→ PROMPT: Nothing but the pictures should go missing; return all the entries below exactly.

[Collected data]
++++++++

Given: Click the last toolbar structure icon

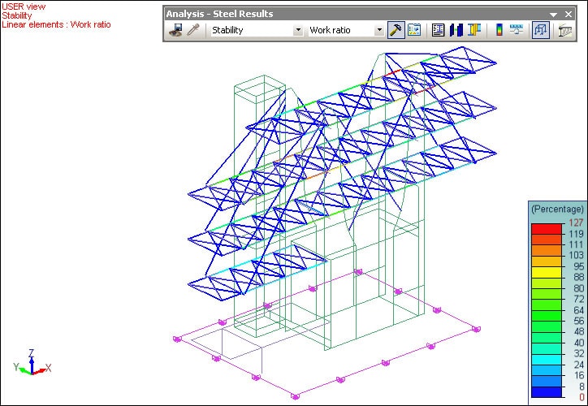Looking at the screenshot, I should tap(565, 30).
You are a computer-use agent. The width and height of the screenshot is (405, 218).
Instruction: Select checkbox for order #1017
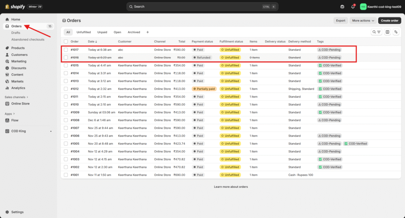click(66, 50)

++++++++

→ RESULT OF THE EXERCISE:
Given: Click the last toolbar structure icon

Looking at the screenshot, I should tap(565, 30).
You are a computer-use agent. The width and height of the screenshot is (405, 218).
Instruction: Select checkbox for order #1017
click(66, 50)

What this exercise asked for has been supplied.